It’s been a while since you’ve stopped in Honolulu. The Hawaiian capital is famous for its historic buildings, open-air shopping centers, unique art museums, and food-centric Chinatown. But as the entry point to not only Hawaii but, for many, the whole United States, it can be overwhelming. So, after landing west of the city, you started heading to other parts of O’ahu or leaving the island altogether.
You miss Waikiki, though. The Honolulu neighborhood lures visitors with its golden-sand beaches. Half of Waikiki Beach, its most-famous stretch of sand, is reserved for surfers. It keeps visitors with its high-rise hotels, which were built where Hawaiian royalty used to vacation. It creates return visitors with its stunning views of Diamond Head and perfect sunsets.
The opening of a new hotel made you reconsider Honolulu. ‘Alohilani Resort sits on land that’s part of Queen Lili’uokalani’s Trust. “Royal light” was named after a beach cottage of the last Hawaiian monarch. It gave a much-needed facelift—and name change in the process—to a landmark hotel from the 1960s. It pledged to plant thousands of indigenous trees to restore them to the island. Plus it hired ambassadors, who will help visitors learn about everything from coconut-frond weaving to hula, in an effort to preserve Hawaiian culture. So far, so good.
You gave ‘Alohilani Resort a year. Most hotels need time to work out the kinks after all. This one opened with soothing white and beige tones, a nearly 300,000-gallon Oceanarium in the lobby, and views of the sparkling ocean. It had an infinity pool and rooftop tennis courts. It added two restaurants by Iron Chef Masaharu Morimoto, a bar with ocean-inspired craft cocktails, and tiered daybeds around the pool. The resort gave Waikiki a more sophisticated vibe.
After you were satisfied that ‘Alohilani Resort was worthy of your vacation time, you booked another flight—this time without another connection—to Honolulu. The resort is large, much bigger than what you usually look for, but it’s laid out well. Your room is airy with pops of blue and green. The balcony looks out to Diamond Head. Morimoto Asia Waikiki (with its glass-enclosed kitchen) and casual Momosan integrate local and traditional Japanese ingredients. It’s the pool that truly wins you over, though.

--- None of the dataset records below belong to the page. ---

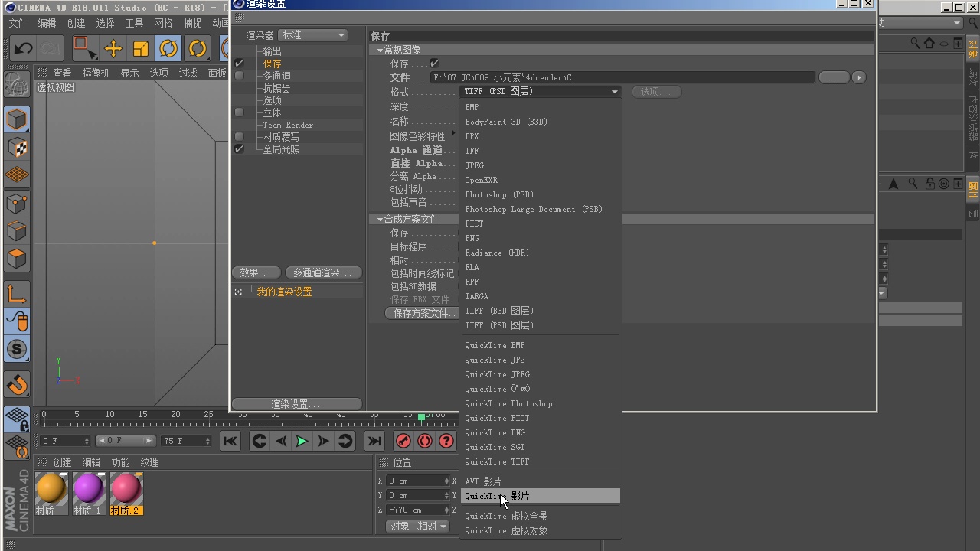Screen dimensions: 980x551
Task: Click the record keyframe icon
Action: (403, 441)
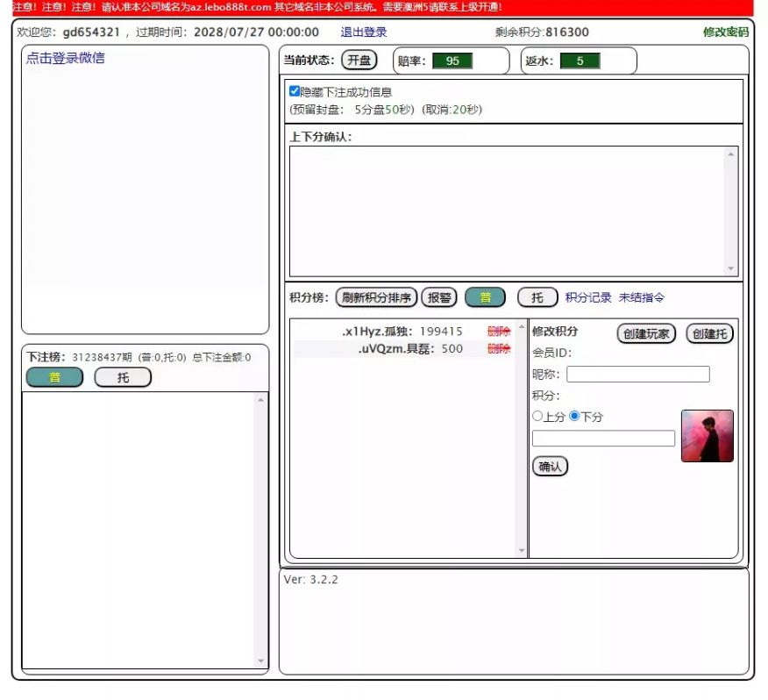This screenshot has height=700, width=768.
Task: Toggle the 隐藏下注成功信息 checkbox
Action: (x=295, y=91)

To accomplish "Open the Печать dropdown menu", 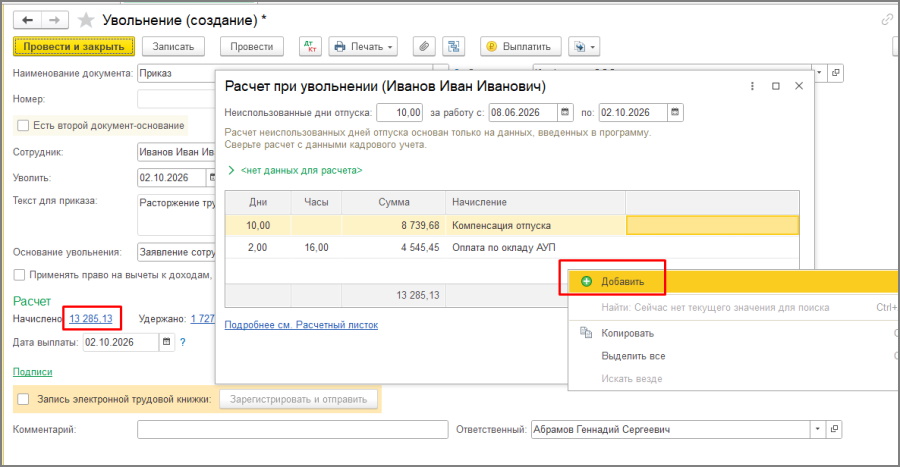I will pyautogui.click(x=363, y=46).
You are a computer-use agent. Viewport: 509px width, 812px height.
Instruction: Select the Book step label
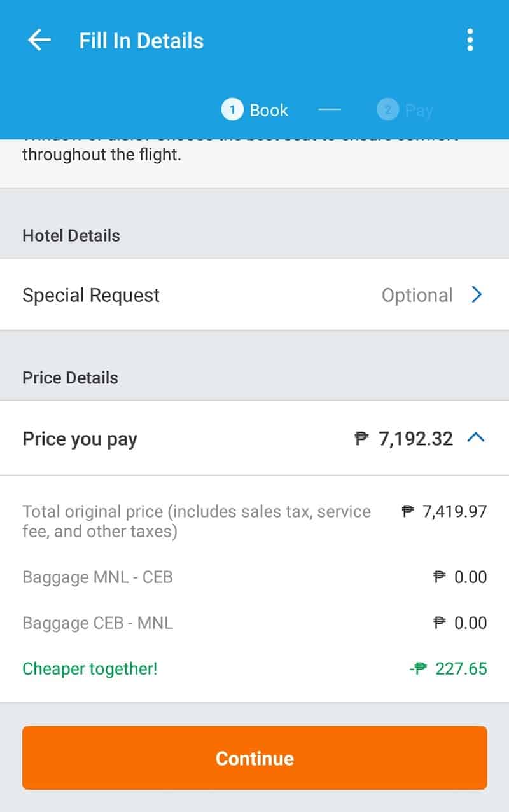click(x=268, y=110)
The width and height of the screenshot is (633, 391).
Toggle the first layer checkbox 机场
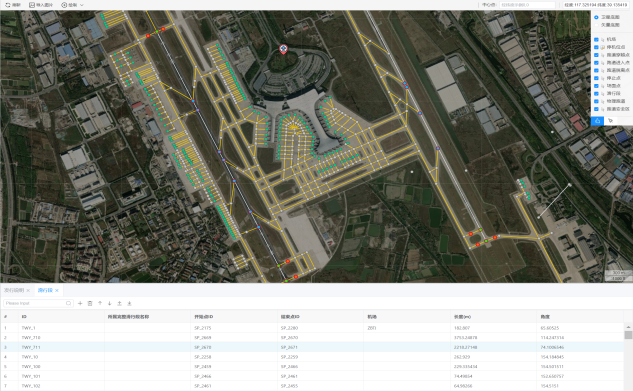[x=596, y=39]
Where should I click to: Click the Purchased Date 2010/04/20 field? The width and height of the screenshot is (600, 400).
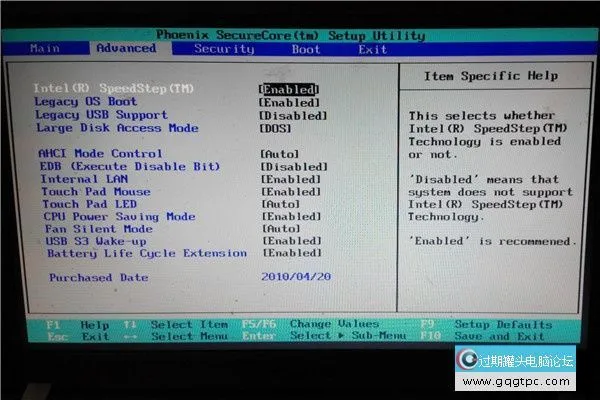pos(294,278)
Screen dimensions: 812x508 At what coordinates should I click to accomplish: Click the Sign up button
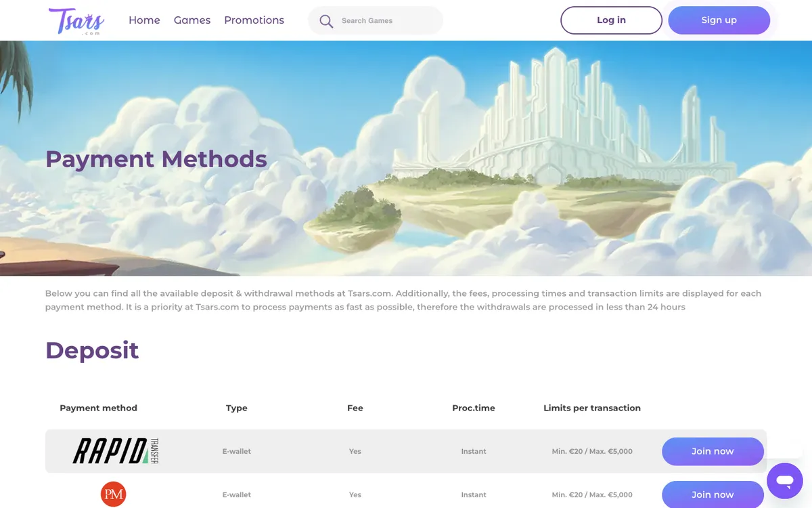click(719, 20)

Swell Pool & Bar sits on the fifth floor of the resort overlooking Waikiki Beach. The heated infinity pool has salt water. There’s a reflecting pool and a separate family pool, too. The tiered daybeds feature custom teak furniture. Driftwood sculptures, flickering lanterns, and glowing fire pits litter the rest of the space. The bar’s happy hour—start with an ‘Alohilani Mai Tai— begins at 2 pm. Appetizers (you can’t go wrong with ahi nachos), nightly live music, and that brilliant sunset always follow. Just don’t forget the famous beach below you.